La Seconda guerra mondiale ha conosciuto l’estremo abominio dei campi di sterminio organizzati dai nazisti in primo luogo contro gli ebrei, ma anche contro gli omosessuali, gli oppositori politici, ed etnie considerate “inferiori” come i rom. Si calcola che nel solo campo di Treblinka, descritto dallo scrittore e corrispondente di guerra Vasilij Grossman nel libro Anni di guerra, durante i tredici mesi di funzionamento, siano stati eliminati, passati per le camere a gas, tre milioni di persone. Ecco il testo:
«L’uomo era stato privato dalla bestia di tutto ciò di cui godeva in virtù della sacra legge della vita: all’inizio gli era stata tolta la libertà, poi la casa, poi la patria, per condurlo infine in anonimi luoghi deserti. Aveva appena poggiato il piede sulla banchina della stazione che gli toglievano i bagagli, le lettere, le fotografie dei suoi cari. Al di là del recinto del campo, gli prendevano la madre, la moglie, il figlio. Poi quando era nudo, gettavano i suoi documenti nel fuoco: cancellavano il suo nome. Infine lo spingevano in un corridoio dal soffitto basso e pesante: gli toglievano il cielo, le stelle, il vento, il sole.

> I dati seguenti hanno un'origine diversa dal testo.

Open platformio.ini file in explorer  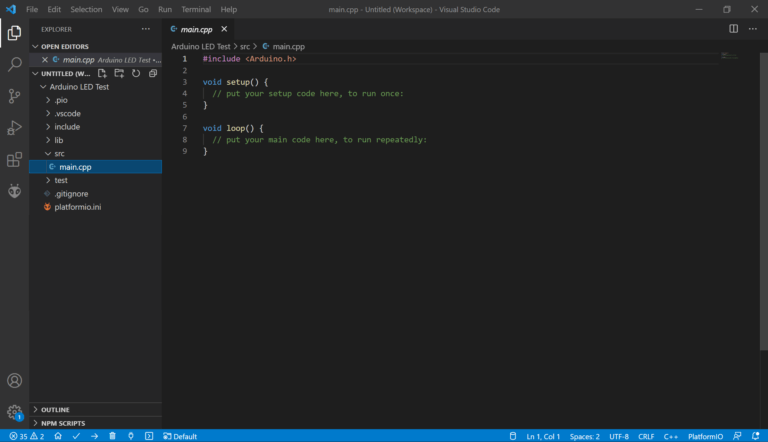coord(85,207)
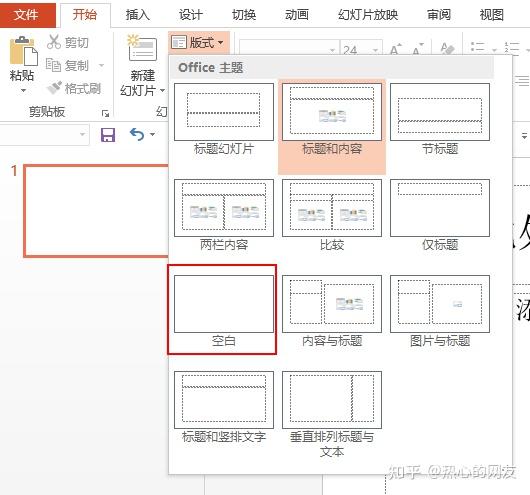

Ecco, dunque, l’ultimo atto dell’orribile tragedia: l’uomo entrava nell’ultimo girone dell’inferno di Treblinka. E la porta si richiudeva su di lui. La porta dal massiccio catenaccio e dai solidi cardini. La porta che era impossibile sfondare.
Avremo la forza di immaginare quello che provavano, in quegli ultimi istanti, coloro che si trovavano lì dentro? […] No, non è possibile immaginare quel che avveniva nella camera. […] In capo a venti-venticinque minuti, gli accoliti di Schmidt davano un’occhiata dallo spioncino. Era giunto il momento di aprire le porte che davano sulla banchina. Alcuni detenuti in tuta, tallonati dalle SS, procedevano alla “pulizia”. Siccome il pavimento inclinava verso la banchina, molti cadaveri vi rotolavano da soli. […] Alcune SS, sempre chiacchierando, esaminavano i cadaveri. Se qualcuno era ancora vivo, gemeva o si muoveva, lo finivano con un colpo di pistola. Poi delle squadre armate di pinze da dentista strappavano ai morti i denti d’oro o di platino. Questi venivano imballati e spediti in Germania. […] I corpi erano poi caricati su carrelli e trasportati verso immense fosse. Lì erano deposti a ranghi serrati. E la fossa rimaneva aperta, aspettava…
Mentre si sgomberavano i cadaveri, lo Scharfuehrer del servizio trasporti riceveva per telefono un ordine secco. Dava un segnale col fischietto – il segnale al macchinista – e un nuovo convoglio di venti vagoni avanzava lentamente verso la banchina dove s’innalzava il cartello della stazione Ober-majdan.
Tre o quattromila uomini scendevano sulla banchina portando valigie, bauli, pacchetti di cibo. Le madri avevano i lattanti in braccio. I bambini si stringevano ai loro genitori e gettavano intorno sguardi incuriositi. Questo piazzale calpestato da migliaia di piedi aveva un che di inquietante, di tragico. Perché, oltre la banchina, la linea ferroviaria s’interrompeva di colpo? Perché questa erba gialla e questi reticolati alti tre metri?
Tutto era calcolato affinché quegli sventurati s’incamminassero sulla “strada da cui non vi è ritorno” proprio nel momento in cui gli ultimi cadaveri, estratti dalle camere a gas, rotolavano verso la fossa che restava aperta e aspettava».